本編は第二章からですので、この第一章は読み飛ばしてもらっても構いません。
元々私は決して勉強ができるタイプの子供ではありませんでした。それに本なども読む習慣もなく、ロクに宿題もやらずに先生に怒られているような子でした。
そんな私が好きだったのはゲームです。当時はファミコンが家にあり、ゲームなら何時間でもできるくらい熱中していました。学校をズル休みしてまでゲームばっかりしていました。
ファミコンには多くのソフトが出ていましたが、子供ですからそれら全てを買うことはできません。でも、新しいソフトは欲しい。
そんな中で私が考えた手段が「ゲーム雑誌」でした。
現在のゲーム雑誌はゲームの紹介記事がメインですが、当時のゲーム雑誌にはゲームの攻略情報も多く載っていました。雑誌を読むことで脳内でゲームを想像していたのかもしれません。
その結果、持っていないゲームの攻略情報にも詳しくなっていくとともに、新しいゲーム雑誌が創刊されたらすぐに手に取って読み漁っていました。
そんな私が小説と出会ったきっかけもゲーム雑誌でした。
小学館から「ゲーム・オン!」という雑誌が創刊され、もちろん私はすぐに飛びつきました。
食い入るように雑誌を読んでいると、真ん中くらいのページに和智正喜氏の『カラーズ』というライトノベルの新連載の予告編が掲載されていました。
彩術師と呼ばれる魔法使いが異次元から現代東京にやってきて戦う、というのが、大まかなストーリーです。
それを読んだとき、私は衝撃を受けました。
「ファンタジーなのにファンタジーじゃない」というのが率直な感想でした。
子供の頃の私のファンタジーのイメージはRPGです。魔王に支配されている世界を救うために勇者一行が立ち上がり、レベルを上げながら冒険をして、やがて魔王を倒す。ほとんどのRPGがこんな内容であり、これはこれで王道で面白いのですが、ゲームとして成立させるにはそういったストーリーの方が都合が良かったのかもしれません。
ですが小説にはそれがありませんでした。魔法を使うし、戦いもあるし、RPGによくある要素がありつつも、東京に現れた少年は追手の襲撃から逃げつつも、戦いに巻き込まれていきます。
魔王もいません。冒険の資金をくれる王様もいません。ヒントをくれる村人もいません。ゲームばっかりやってきた私にとって、小説の展開はまるで予想できません。

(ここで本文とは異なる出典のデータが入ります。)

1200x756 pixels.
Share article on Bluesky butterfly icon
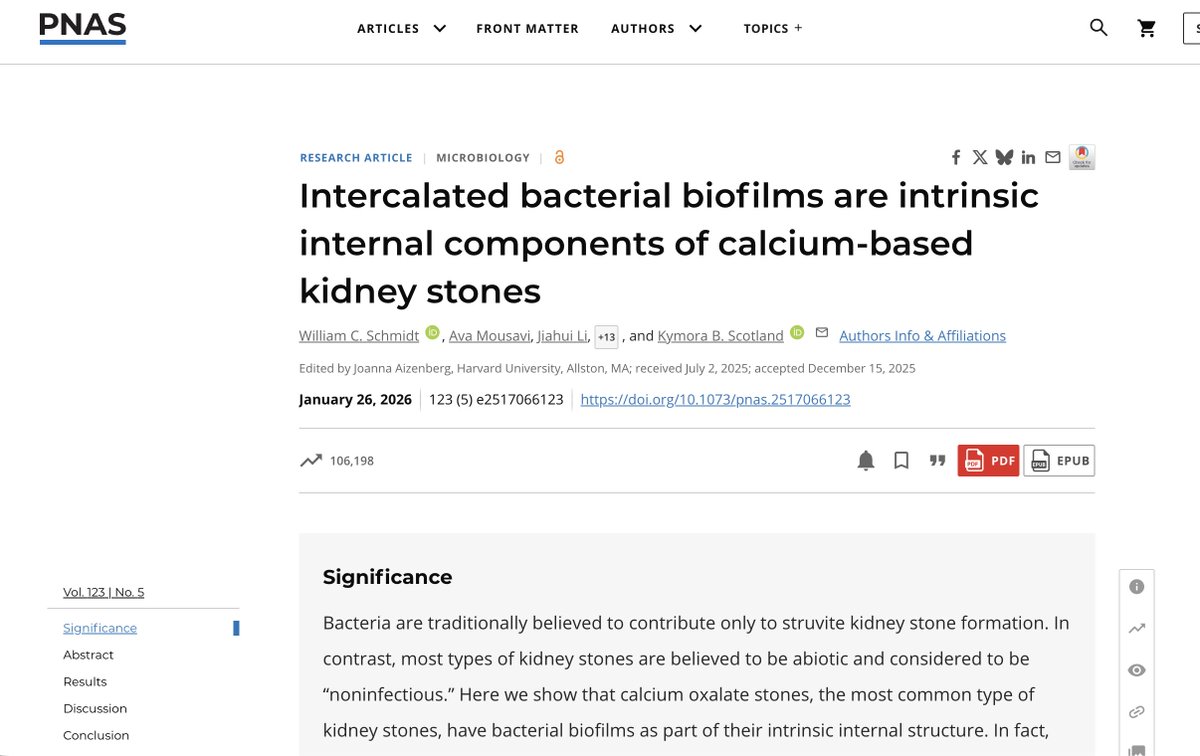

だからこそ「この先どうなるんだろう」という思いが溢れ、早く読みたくなりました。
しかし、連載は次の号から。
雑誌には和智正喜氏の既刊『銀の腕輪のユーリ』という本がスーパークエスト文庫から発売されているという情報も載っていましたので、さっそく本屋へ行って買いました。
内容に関してはもう忘れてしまいました。
『銀の腕輪のユーリ』を読み終わった私は、すっかり小説に夢中になっていました。